Data to use: Begin
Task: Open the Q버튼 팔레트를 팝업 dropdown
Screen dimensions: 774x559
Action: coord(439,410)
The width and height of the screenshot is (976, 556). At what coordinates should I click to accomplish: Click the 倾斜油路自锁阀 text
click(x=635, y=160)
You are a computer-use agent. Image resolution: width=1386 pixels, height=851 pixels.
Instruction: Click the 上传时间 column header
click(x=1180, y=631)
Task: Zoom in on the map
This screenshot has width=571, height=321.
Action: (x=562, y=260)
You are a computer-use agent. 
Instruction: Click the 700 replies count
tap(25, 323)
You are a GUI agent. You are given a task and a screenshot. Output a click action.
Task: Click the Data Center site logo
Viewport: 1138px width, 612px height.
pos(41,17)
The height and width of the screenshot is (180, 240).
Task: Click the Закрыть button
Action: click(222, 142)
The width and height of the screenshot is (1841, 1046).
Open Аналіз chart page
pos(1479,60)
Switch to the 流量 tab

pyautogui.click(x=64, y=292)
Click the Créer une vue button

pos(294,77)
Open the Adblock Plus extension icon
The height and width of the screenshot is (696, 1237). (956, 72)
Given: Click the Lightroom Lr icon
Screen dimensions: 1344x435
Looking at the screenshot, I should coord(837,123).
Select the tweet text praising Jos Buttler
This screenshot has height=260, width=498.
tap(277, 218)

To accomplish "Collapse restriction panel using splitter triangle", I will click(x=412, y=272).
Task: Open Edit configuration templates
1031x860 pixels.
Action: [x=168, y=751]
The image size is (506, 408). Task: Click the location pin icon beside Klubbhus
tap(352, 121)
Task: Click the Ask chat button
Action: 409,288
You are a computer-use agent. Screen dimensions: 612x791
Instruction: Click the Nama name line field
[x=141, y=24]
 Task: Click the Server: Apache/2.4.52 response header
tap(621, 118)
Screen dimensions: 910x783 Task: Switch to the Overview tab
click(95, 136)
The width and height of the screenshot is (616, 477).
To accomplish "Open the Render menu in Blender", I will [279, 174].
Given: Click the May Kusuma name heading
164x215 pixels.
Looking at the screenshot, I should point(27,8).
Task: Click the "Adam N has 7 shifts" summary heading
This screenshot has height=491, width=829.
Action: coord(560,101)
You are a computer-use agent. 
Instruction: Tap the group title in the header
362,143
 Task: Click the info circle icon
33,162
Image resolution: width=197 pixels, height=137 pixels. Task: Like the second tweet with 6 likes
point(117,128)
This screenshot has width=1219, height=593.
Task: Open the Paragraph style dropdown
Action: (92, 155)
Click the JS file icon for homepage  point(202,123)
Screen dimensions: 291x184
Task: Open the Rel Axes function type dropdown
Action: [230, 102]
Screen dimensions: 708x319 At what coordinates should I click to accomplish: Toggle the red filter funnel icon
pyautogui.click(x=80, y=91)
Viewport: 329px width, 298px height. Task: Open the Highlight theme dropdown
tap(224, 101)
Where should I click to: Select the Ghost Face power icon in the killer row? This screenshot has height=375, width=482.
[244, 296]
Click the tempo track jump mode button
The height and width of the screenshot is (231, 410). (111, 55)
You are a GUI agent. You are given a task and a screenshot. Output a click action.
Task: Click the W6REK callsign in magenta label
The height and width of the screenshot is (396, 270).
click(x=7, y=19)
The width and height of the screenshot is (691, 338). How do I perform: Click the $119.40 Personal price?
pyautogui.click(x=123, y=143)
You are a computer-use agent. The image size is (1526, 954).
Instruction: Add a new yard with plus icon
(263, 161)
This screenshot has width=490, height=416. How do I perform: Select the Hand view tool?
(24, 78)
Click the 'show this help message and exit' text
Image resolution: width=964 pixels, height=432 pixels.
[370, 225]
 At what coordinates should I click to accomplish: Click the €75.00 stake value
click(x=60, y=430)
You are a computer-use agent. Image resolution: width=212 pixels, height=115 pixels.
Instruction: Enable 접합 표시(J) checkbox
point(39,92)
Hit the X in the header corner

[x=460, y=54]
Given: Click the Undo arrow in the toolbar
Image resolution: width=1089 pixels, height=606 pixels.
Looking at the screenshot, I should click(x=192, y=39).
Data to use: End
Aim of the task >>
Each record above is to be restated word for word.

Solution >>
Task: Open the Q버튼 팔레트를 팝업 dropdown
Screen dimensions: 774x559
Action: coord(439,410)
The width and height of the screenshot is (976, 556). At what coordinates should I click to accomplish: Click the 倾斜油路自锁阀 text
click(x=635, y=160)
You are a computer-use agent. Image resolution: width=1386 pixels, height=851 pixels.
Instruction: Click the 上传时间 column header
click(x=1180, y=631)
Task: Zoom in on the map
This screenshot has width=571, height=321.
Action: (x=562, y=260)
You are a computer-use agent. 
Instruction: Click the 700 replies count
tap(25, 323)
You are a GUI agent. You are given a task and a screenshot. Output a click action.
Task: Click the Data Center site logo
Viewport: 1138px width, 612px height.
pos(41,17)
The height and width of the screenshot is (180, 240).
Task: Click the Закрыть button
Action: click(222, 142)
The width and height of the screenshot is (1841, 1046).
Open Аналіз chart page
pos(1479,60)
Switch to the 流量 tab

pyautogui.click(x=64, y=292)
Click the Créer une vue button

pos(294,77)
Open the Adblock Plus extension icon
The height and width of the screenshot is (696, 1237). (956, 72)
Given: Click the Lightroom Lr icon
Screen dimensions: 1344x435
Looking at the screenshot, I should coord(837,123).
Select the tweet text praising Jos Buttler
This screenshot has height=260, width=498.
tap(277, 218)

To accomplish "Collapse restriction panel using splitter triangle", I will click(x=412, y=272).
Task: Open Edit configuration templates
1031x860 pixels.
Action: [x=168, y=751]
The image size is (506, 408). Task: Click the location pin icon beside Klubbhus
tap(352, 121)
Task: Click the Ask chat button
Action: 409,288
You are a computer-use agent. Screen dimensions: 612x791
Instruction: Click the Nama name line field
[x=141, y=24]
 Task: Click the Server: Apache/2.4.52 response header
tap(621, 118)
Screen dimensions: 910x783 Task: Switch to the Overview tab
click(95, 136)
The width and height of the screenshot is (616, 477).
To accomplish "Open the Render menu in Blender", I will [279, 174].
Given: Click the May Kusuma name heading
164x215 pixels.
Looking at the screenshot, I should point(27,8).
Task: Click the "Adam N has 7 shifts" summary heading
This screenshot has height=491, width=829.
Action: coord(560,101)
You are a computer-use agent. 
Instruction: Tap the group title in the header
362,143
 Task: Click the info circle icon
33,162
Image resolution: width=197 pixels, height=137 pixels. Task: Like the second tweet with 6 likes
point(117,128)
This screenshot has width=1219, height=593.
Task: Open the Paragraph style dropdown
Action: (92, 155)
Click the JS file icon for homepage  point(202,123)
Screen dimensions: 291x184
Task: Open the Rel Axes function type dropdown
Action: [230, 102]
Screen dimensions: 708x319 At what coordinates should I click to accomplish: Toggle the red filter funnel icon
pyautogui.click(x=80, y=91)
Viewport: 329px width, 298px height. Task: Open the Highlight theme dropdown
tap(224, 101)
Where should I click to: Select the Ghost Face power icon in the killer row? This screenshot has height=375, width=482.
[244, 296]
Click the tempo track jump mode button
The height and width of the screenshot is (231, 410). (111, 55)
You are a GUI agent. You are given a task and a screenshot. Output a click action.
Task: Click the W6REK callsign in magenta label
The height and width of the screenshot is (396, 270).
click(x=7, y=19)
The width and height of the screenshot is (691, 338). How do I perform: Click the $119.40 Personal price?
pyautogui.click(x=123, y=143)
You are a computer-use agent. The image size is (1526, 954).
Instruction: Add a new yard with plus icon
(263, 161)
This screenshot has width=490, height=416. How do I perform: Select the Hand view tool?
(24, 78)
Click the 'show this help message and exit' text
Image resolution: width=964 pixels, height=432 pixels.
[370, 225]
 At what coordinates should I click to accomplish: Click the €75.00 stake value
click(x=60, y=430)
You are a computer-use agent. Image resolution: width=212 pixels, height=115 pixels.
Instruction: Enable 접합 표시(J) checkbox
point(39,92)
Hit the X in the header corner

[x=460, y=54]
Given: Click the Undo arrow in the toolbar
Image resolution: width=1089 pixels, height=606 pixels.
Looking at the screenshot, I should click(x=192, y=39).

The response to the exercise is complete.